Pasien Dalam Pengawasan Korona Meninggal di RS Moewardi Solo
Dia menjelaskan, dari tracking yang dilakukan pihak Rumah Sakit Moewardi Solo diketahui pasien tidak punya riwayat pergi ke luar negeri. Namun pasien tersebut habis mengikuti seminar di Bogor, Jawa Barat pada 25-28 Februari 2020 lalu.
Dokter spesialis paru RS Moewardi Solo, dokter Harsini mengatakan, menurut dokter yang merawat pasien tracking juga dilakukan terhadap keluarga pasien. Meski demikan pihak rumah sakit belum bersedia memberikan hasil dari trackung tersebut.
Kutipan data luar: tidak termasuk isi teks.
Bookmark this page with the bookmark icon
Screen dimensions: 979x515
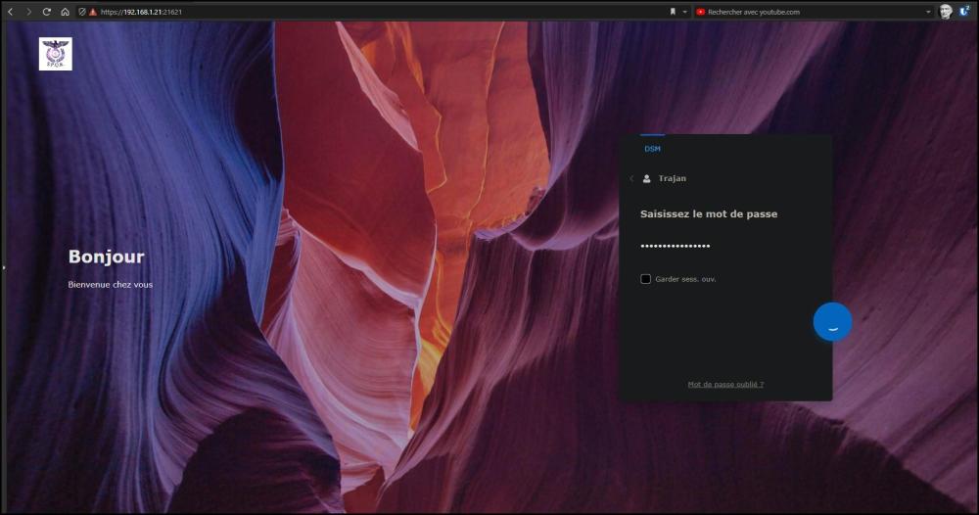coord(673,12)
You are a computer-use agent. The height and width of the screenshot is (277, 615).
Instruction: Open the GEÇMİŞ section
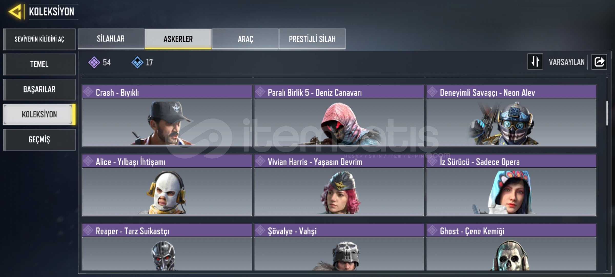click(x=39, y=140)
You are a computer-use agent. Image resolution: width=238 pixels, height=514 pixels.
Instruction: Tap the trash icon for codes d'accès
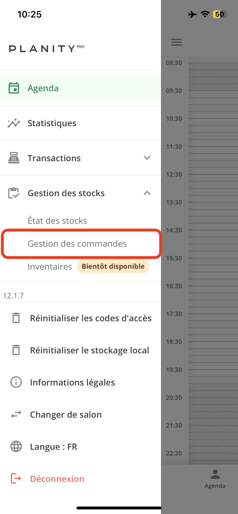click(16, 318)
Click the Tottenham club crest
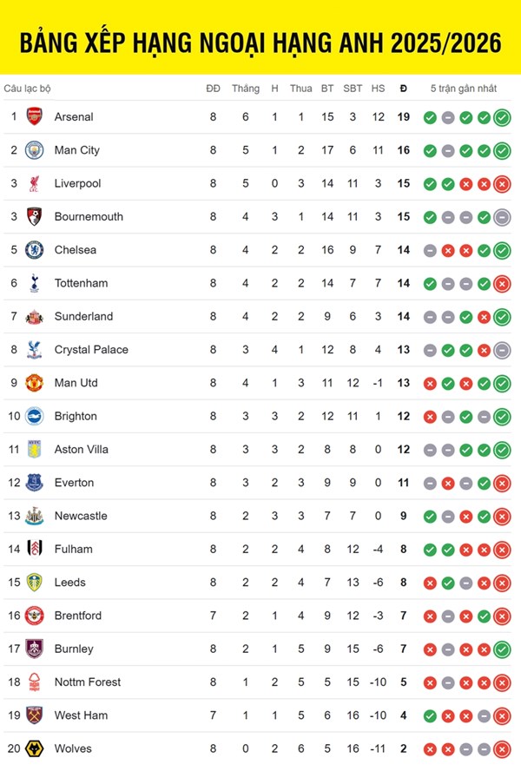 click(34, 283)
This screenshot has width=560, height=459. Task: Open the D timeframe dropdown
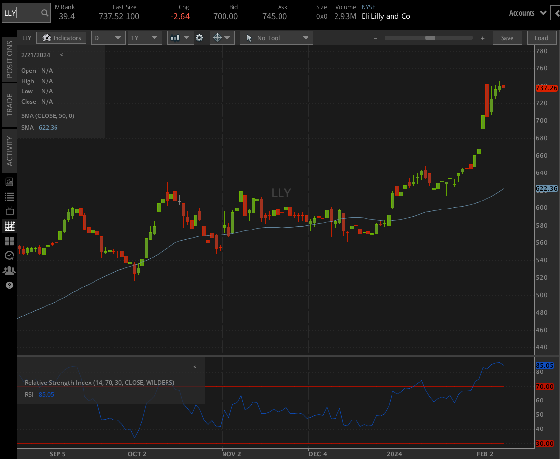tap(108, 38)
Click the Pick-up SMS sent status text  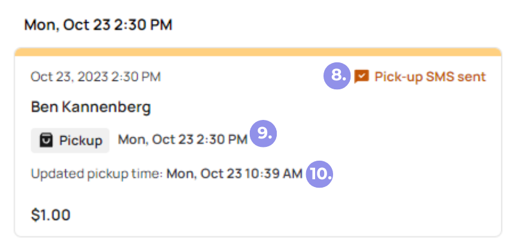pos(430,77)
Hingga kini, RS Moewardi Solo masih merawat satu pasien dalam pengawasan. Pasien tersebut merupakan rekan pasien yang meninggal dunia dan sama sama mengikuti seminar di Bogor.
Diketahui, sebanyak 39 pasien dalam pengawasan (PDP) korona dirawat di rumah sakit di Jawa Tengah. 35 orang dinyatakan negatif dan sudah dipulangkan. Sedangkan dua pasien meninggal di Semarang dan Solo. Dua pasien lagi masih dalam perawatan dengan status pasien dalam pengawasan.